• _Required tasks_:
(a) From the cruise line history text, copy word for word the part that opens with the words containing "Costa made its" and closes with "13 cruise ships.".
(b) Answer these questions using the cruise line history text, not the data:
(i) In what year was Seabourn Cruise Line founded?
(ii) What was the name of the liner on Costa's first voyage?
(iii) How many cruise ships does AIDA currently operate?
(c) Pick up the text on cruise line history where it stops and write the next part.

Seabourn Cruise Line was founded in 1988 with the launch of the 208-passenger Seabourn Pride. The idea for the cruise line originated two years earlier among a small group of luxury hospitality and cruising executives looking to reinvent luxury cruising. When the Seabourn Pride was first launched, it offered: spacious all-suite accommodations; public spaces designed for relaxed socializing; and a stern designed like a private beach resort. Just four years later in 1992, Carnival agreed to purchase a 50% stake in Seabourn via two separate ten-year loans of $15 million and $10 million. With the $15 million loan Carnival acquired an initial 25% stake in Seabourn. The second loan for $10 million secured an additional 25% stake in late 1995. In 1998, the company purchased the remaining 50% stake in Seabourn. At the same time, Carnival acquired Cunard Line Ltd. and combined it with Seabourn. Today, Seabourn operates a fleet of three 458-passenger and two 600-passenger ships offering an ultra-luxury cruising experience in over 400 destinations globally.


  • Type of Business: Cruise Line
  • Acquisition Price: approx. $141 million (for initial 50% stake), part of $270 million joint purchase price with Airtours Plc; approx. $515 million (remaining stake)
  • Acquisition Date: 1997 (initial 50% stake); 2000 (remaining stake)

Costa made its first voyage from Genoa to Buenos Aires in 1948 with a trans-Atlantic liner named the “Anna C”. By the 1960s, the Italy-based company was Europe’s largest cruise line. Costa was jointly acquired in 1997 by Carnival and Airtours, each of the two companies purchasing a respective 50% stake. Three years later, Carnival purchased the remaining stake in Costa from Airtours for approximately $515 million. The acquisition of Costa bolstered Carnival’s presence in the fast-growing European market. Carnival is now the parent company of both Costa Cruise Lines and AIDA Cruises. Today, Costa operates a fleet of 12 ships and visits over 260 ports around the world. AIDA leads the German-speaking cruise market and currently operates a fleet of 13 cruise ships.

• _Information supplied_:
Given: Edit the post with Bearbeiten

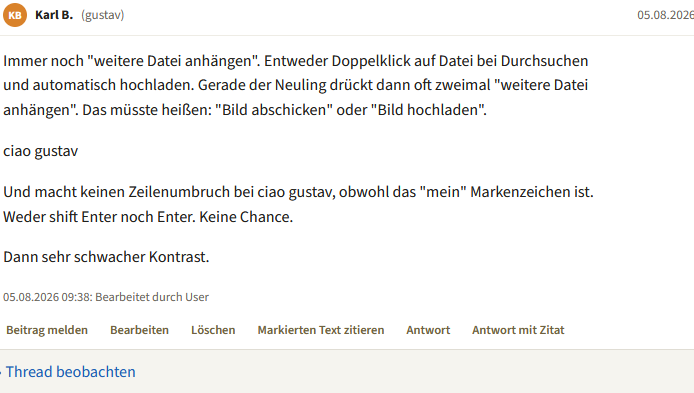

• _Outputs by task_:
(a)
Costa made its first voyage from Genoa to Buenos Aires in 1948 with a trans-Atlantic liner named the “Anna C”. By the 1960s, the Italy-based company was Europe’s largest cruise line. Costa was jointly acquired in 1997 by Carnival and Airtours, each of the two companies purchasing a respective 50% stake. Three years later, Carnival purchased the remaining stake in Costa from Airtours for approximately $515 million. The acquisition of Costa bolstered Carnival’s presence in the fast-growing European market. Carnival is now the parent company of both Costa Cruise Lines and AIDA Cruises. Today, Costa operates a fleet of 12 ships and visits over 260 ports around the world. AIDA leads the German-speaking cruise market and currently operates a fleet of 13 cruise ships.

(b)
(i) 1988
(ii) The "Anna C"
(iii) 13

(c)
Cunard Line Ltd.

  • Type of Business: Luxury Cruise Line
  • Acquisition Price: $500 million (initial 68% stake); $205 million (remaining stake)
  • Acquisition Date: 1998 (initial 68% stake); 1999 (remaining 32% stake)

The Cunard Line was founded in 1840 by war veteran and timber merchant Samuel Cunard. It started out providing mail service in Canada’s maritime region before eventually expanding its services across the Atlantic and establishing itself as an international shipping company. During the 1880s, Cunard transported more than one million of the 2.5 million people seeking to settle in the U.S. The company continued to grow and expand over the next century. Cunard was operating five luxury cruise ships by 1998, the year Carnival and a group of investors purchased its operating assets for $500 million. Carnival acquired a 68% interest in the cruise line and consolidated it with Seabourn, of which the company had simultaneously purchased the remaining stake. In 1999, Carnival purchased the remaining 32% stake in Cunard in a deal worth $205 million. The purchase of Cunard, the largest luxury cruise operator in the world at the time, made Carnival the largest cruise company in the world. Cunard currently operates four luxury cruise vessels.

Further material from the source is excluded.